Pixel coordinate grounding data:
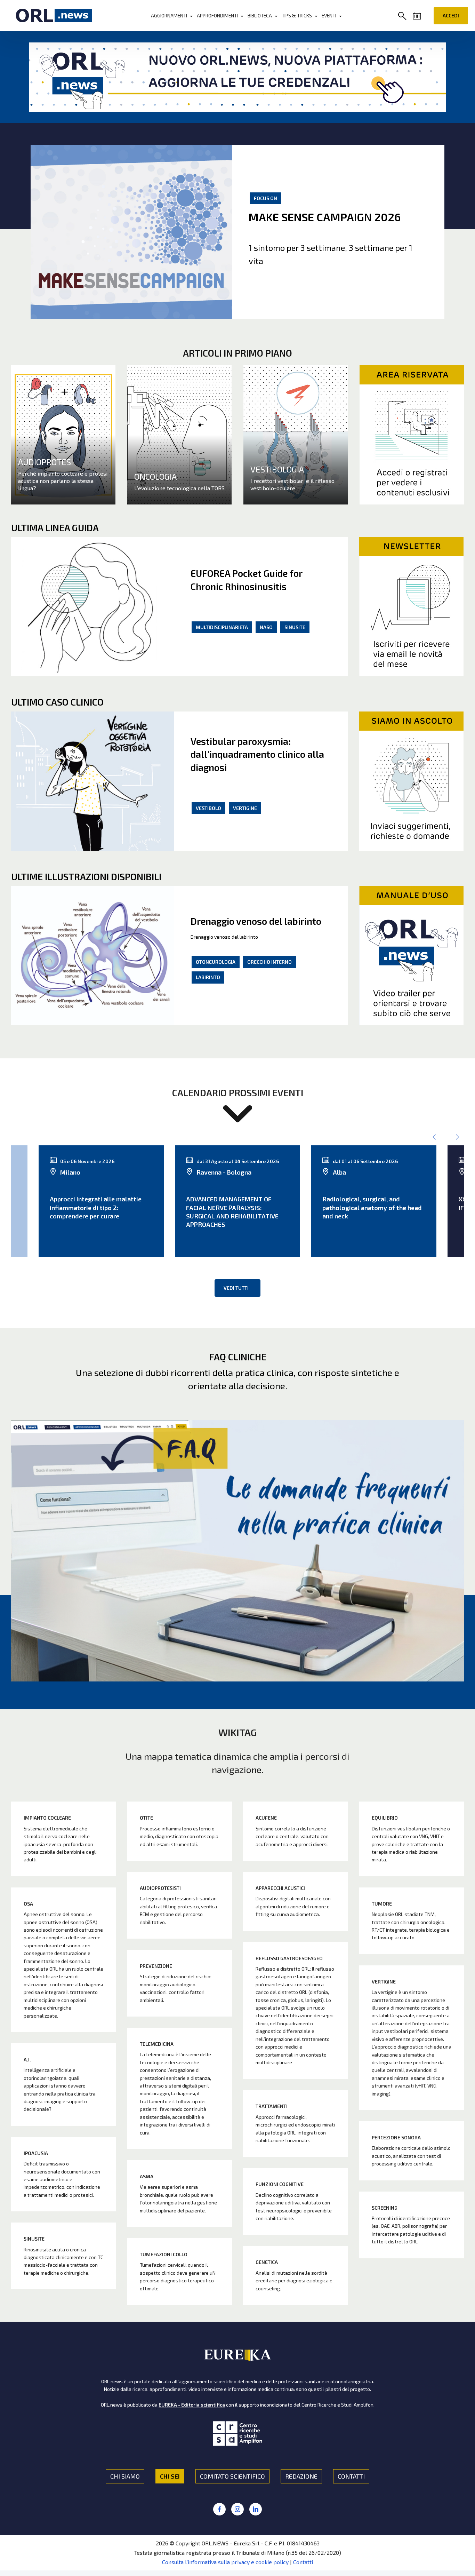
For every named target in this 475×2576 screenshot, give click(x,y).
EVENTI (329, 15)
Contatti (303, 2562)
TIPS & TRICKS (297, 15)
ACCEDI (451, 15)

● EXERCISE DIRECTIONS
Transcribe all of the entries word for word, but skip any pictures they contain.

● SOLUTION TO THE PROBLEM
For every named target in this 475×2576 screenshot, give click(x,y).
EVENTI (329, 15)
Contatti (303, 2562)
TIPS & TRICKS (297, 15)
ACCEDI (451, 15)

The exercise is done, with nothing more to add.